Fic: The Oncoming Storm (Slash, AU, Janto 33/40 Act 1/5)

Jul 03, 2008 01:43

Author: d8rkmessngr
Pairing: Jack/OMC, Jack/?, Jack/Ianto eventually, het and slash
Rating: NC-17 (betaed)
Summary: He left Jack on the game station. Abandoned. But then…he came back…different. An AU look on what happens if things happened differently. Doctor Who 'verse with Torchwood later on. Be sure to read the warnings.


Warnings: Please read each chapter's individual warnings. Some parts down the road may briefly mention non-con, abuse, and/or violence. Dark in the beginning. Please note there are some dark thoughts as my boys are broken…for now. Each chapter will be labeled for your convenience.
Author's Notes: Please note this is an AU that will cross over DW to TW season one. I'm probably spoiling my own story, but it will eventually be Janto. There's a bit of a journey first. I hope you enjoy. I'm working on this and intend to post regularly every other day. And again, I always believe in happy endings. So without further ado…
Disclaimer: RTD and BBC owns them. I'm just borrowing them for a while.

Warning For This Chapter: period racial prejudice, strong language, dark themes

Notes For This Chapter: Note there are mentions to DW's "Empty Child", and parallels TW's "Captain Jack Harkness"

Prologue + Ch , Ch 2, Ch 3, Ch 4, Ch 5, Ch 6, Ch 7, Ch 8, Ch 9, Ch 10, Ch 11, Ch 12, Ch 13, Ch 14, Ch 15, Ch 16, Ch 17, Ch 18. Ch 19, Ch 20, Ch 21, Ch 22, Ch 23, Ch 24, Ch 25, Ch 26, Ch 27, Ch 28, Ch 29, Ch 30, Ch 31, Ch 32

Master Fic List: here

Chapter 33 "Captain Jack Harkness 2.0"
Act I: "You're not in full uniform, Captain."
Cardiff
Present day…

"Owen, look," Ianto said, staring at the photo on the screen.
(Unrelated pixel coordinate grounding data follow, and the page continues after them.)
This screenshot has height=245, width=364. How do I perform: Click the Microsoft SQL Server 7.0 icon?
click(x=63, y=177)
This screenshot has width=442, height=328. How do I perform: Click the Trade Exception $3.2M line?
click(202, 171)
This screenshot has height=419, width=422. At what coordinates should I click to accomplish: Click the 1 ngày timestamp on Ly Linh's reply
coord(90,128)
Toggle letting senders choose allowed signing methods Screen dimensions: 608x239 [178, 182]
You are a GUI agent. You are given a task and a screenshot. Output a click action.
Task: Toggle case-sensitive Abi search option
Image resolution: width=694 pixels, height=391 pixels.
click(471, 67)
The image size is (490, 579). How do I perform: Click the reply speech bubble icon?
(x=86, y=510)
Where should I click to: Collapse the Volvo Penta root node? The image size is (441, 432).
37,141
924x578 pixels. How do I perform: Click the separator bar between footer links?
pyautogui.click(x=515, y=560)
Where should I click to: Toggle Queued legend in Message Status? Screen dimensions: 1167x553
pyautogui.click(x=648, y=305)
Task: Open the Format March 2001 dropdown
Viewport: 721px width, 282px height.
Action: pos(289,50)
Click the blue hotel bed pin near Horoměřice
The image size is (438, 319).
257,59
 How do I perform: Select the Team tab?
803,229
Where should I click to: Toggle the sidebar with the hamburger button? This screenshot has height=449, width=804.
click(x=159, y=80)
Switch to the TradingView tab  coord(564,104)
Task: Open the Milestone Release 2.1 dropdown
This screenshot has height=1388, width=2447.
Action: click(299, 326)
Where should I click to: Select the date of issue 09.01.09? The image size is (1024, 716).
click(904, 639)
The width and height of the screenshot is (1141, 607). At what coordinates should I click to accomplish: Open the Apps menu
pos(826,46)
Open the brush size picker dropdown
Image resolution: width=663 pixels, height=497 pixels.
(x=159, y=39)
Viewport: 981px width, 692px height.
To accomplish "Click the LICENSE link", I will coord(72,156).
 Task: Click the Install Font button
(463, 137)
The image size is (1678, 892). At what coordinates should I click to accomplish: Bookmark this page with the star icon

The remote dropped from his numb hand and he sat back on the table. Collapsed on top of it, really. He could hear Owen behind him. It wasn't possible, but there they were.

"There," he breathed.

A moment in time was caught in sepia-tone shadows and light; photos upon photos collected by a nostalgic survivor of the Second World War. Jack was captured on film, shaking hands with another soldier. He looked stunned, his mouth partially opened, his eyes riveted to the other's face, as if not realizing his picture had been taken. Toshiko stood behind him in a grayscale version of the dress she had worn for her grandfather's birthday; she looked just as shocked.

Right there were their lost comrades, nearly half of Torchwood, trapped on that antiquated newspaper clipping like flies in amber.

Another click and bile rose in Ianto's mouth. Jack stared back towards the camera this time with the other man as well, looking nothing like the first photo Ianto had found of him. Lehore 1909, recovered after Canary Wharf, was now tucked inside his journal along with Lisa's Christmas lists. Jack had looked alive in it, his eyes invited mystery and, despite his plight, he still had a secretive smile on his lips. He looked like there was something he wanted to say.

Flat, dull, and empty, this Jack stared back in this photo with none of the spark Ianto had seen before, as if he'd forgotten how to smile. Displaced, Jack appeared like he was caught with some terrible news and, in a sense, maybe he had. This Jack Harkness, surely like the other people in the photo, was dead, if not in life, but in spirit.

Toshiko, by this time, would be dead, too. Dead in the irretrievable sense that she couldn't come back.

"The Rift activity they were investigating," Owen breathed, staring around Ianto right at the image on the screen. It was like staring at a train wreck; it was so horrible, it was riveting.

"It…" Ianto ran the tip of his tongue across his lower lip. "The Rift must be floating around in that building like microscopic icebergs and they slipped in without realizing it."

"The music," Owen recalled.

Ianto nodded. His head felt two sizes too big. "People reported Forties music."

"1941," Owen checked the date.

"Back in time," Ianto whispered needlessly. "They were sent back in time." Jack never felt so far away.

"Shit, shit, shit!" Owen thumped the meeting table. He stared hard at the flat screen. "Fucking Rift again," Owen snarled with a venom Ianto had never heard from him before. "Not again. Not this time!" He stormed out without another word.

Ianto touched the screen, touched Jack's face. What was the last thing they had said to each other? Ianto panicked when he couldn't remember.

"Jack," Ianto whispered brokenly. What is-was he thinking? He blinked, inhaling deeply to calm himself. He would be fine, Ianto told himself. Gwen was going out there right now. They're close to breaking into Tosh's files. Jack would be okay. Regardless of whatever happens. It was the one constant Ianto could count on right now. Jack was immortal; a steady point while everything else rushes past.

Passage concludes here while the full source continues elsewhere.